Provided passage section start
If your breasts have been enlarged surgically with silicone or saline implants, your nipples may be more or less sensitive than normal. Once you've delivered a baby and your milk has come in, you may have exaggerated breast engorgement. You may also experience mastitis, with pain, fever, and chills that are more intense than usual.
Although most approaches are compatible with breastfeeding, it depends on the kind of surgery you had. Incisions made under the fold of the breast or through the armpit shouldn't cause any trouble. A "smile" incision around the areola increases your risk of having breastfeeding problems.
You won't know exactly how your milk supply has been affected by breast augmentation surgery until you try to nurse. If you still have feeling in the nipple, you have a much better chance of having a full milk supply.
If you're able to produce only a portion of the breast milk your baby needs, you'll need to supplement with formula or donor milk.
Let your baby's doctor know about your surgery. He or she will need to keep a close eye on your baby's weight gain to make sure that the baby is getting enough to eat.
If you had surgery because you had underdeveloped breasts, you may have trouble producing enough milk. Use a pump after each nursing session to stimulate production.
If you are thinking about getting breast implants and want to be able to nurse your babies, postpone surgery until after you have had your last child. This is a good idea anyway because your breasts can change so much when you are pregnant and nursing.
Provided passage section end
*Questions:*
[1] Echo the breastfeeding-after-implants text word for word, starting with "If you're able" and going on through "to stimulate production.".
[2] Name the mastitis symptoms that the breastfeeding-after-implants text mentions.
The data section start
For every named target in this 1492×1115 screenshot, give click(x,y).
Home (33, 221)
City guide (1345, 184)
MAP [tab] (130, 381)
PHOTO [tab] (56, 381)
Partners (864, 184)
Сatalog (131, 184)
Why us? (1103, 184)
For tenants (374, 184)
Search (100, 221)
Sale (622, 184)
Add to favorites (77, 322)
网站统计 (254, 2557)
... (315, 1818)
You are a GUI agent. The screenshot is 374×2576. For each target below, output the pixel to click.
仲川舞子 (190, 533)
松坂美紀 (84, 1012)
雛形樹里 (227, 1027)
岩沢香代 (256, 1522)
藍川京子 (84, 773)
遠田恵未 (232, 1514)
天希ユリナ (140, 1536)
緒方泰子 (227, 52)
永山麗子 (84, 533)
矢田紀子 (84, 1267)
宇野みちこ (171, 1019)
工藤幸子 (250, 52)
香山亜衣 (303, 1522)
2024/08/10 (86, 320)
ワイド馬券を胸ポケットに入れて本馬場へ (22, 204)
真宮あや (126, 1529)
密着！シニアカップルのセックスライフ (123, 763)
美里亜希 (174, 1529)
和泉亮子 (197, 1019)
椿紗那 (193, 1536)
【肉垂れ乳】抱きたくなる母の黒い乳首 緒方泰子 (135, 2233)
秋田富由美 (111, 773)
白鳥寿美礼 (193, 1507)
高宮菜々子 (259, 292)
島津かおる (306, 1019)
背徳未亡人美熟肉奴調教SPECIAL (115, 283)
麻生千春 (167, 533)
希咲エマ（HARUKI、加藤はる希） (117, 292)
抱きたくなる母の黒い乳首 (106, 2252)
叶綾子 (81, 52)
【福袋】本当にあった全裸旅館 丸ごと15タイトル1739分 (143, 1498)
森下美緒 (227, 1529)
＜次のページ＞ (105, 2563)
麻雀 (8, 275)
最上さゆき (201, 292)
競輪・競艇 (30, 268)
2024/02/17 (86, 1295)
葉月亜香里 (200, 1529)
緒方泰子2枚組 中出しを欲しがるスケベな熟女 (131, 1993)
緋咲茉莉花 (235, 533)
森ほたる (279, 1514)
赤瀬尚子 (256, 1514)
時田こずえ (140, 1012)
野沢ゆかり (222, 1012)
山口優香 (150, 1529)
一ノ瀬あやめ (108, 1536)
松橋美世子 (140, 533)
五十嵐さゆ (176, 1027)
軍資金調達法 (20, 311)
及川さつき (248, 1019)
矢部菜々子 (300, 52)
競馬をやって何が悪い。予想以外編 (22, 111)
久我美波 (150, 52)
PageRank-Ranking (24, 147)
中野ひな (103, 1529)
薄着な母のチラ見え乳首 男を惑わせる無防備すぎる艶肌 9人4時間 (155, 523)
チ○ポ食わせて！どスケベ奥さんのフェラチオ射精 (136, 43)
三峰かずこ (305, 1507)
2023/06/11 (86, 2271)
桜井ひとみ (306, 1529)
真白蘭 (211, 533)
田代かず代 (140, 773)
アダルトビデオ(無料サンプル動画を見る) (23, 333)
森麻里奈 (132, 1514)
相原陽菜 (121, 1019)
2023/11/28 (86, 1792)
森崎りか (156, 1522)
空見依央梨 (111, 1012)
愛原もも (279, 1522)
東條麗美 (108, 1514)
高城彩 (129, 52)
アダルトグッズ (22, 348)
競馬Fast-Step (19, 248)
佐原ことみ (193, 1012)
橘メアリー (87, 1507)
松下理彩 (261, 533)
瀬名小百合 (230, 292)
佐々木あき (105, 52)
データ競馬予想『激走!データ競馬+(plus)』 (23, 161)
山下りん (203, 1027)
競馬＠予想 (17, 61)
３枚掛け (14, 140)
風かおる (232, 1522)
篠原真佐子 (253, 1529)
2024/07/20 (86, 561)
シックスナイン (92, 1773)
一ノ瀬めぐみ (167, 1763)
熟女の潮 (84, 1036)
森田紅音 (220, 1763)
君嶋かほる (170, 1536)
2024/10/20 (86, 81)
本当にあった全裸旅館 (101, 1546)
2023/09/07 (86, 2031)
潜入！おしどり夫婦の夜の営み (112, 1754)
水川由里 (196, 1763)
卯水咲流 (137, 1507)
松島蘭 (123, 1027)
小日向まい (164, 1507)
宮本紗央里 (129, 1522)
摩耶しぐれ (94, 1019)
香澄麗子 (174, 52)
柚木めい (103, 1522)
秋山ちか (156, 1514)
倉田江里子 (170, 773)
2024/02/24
The data section end
*Answers by task:*
[1]
If you're able to produce only a portion of the breast milk your baby needs, you'll need to supplement with formula or donor milk.
Let your baby's doctor know about your surgery. He or she will need to keep a close eye on your baby's weight gain to make sure that the baby is getting enough to eat.
If you had surgery because you had underdeveloped breasts, you may have trouble producing enough milk. Use a pump after each nursing session to stimulate production.

[2] Pain, fever, chills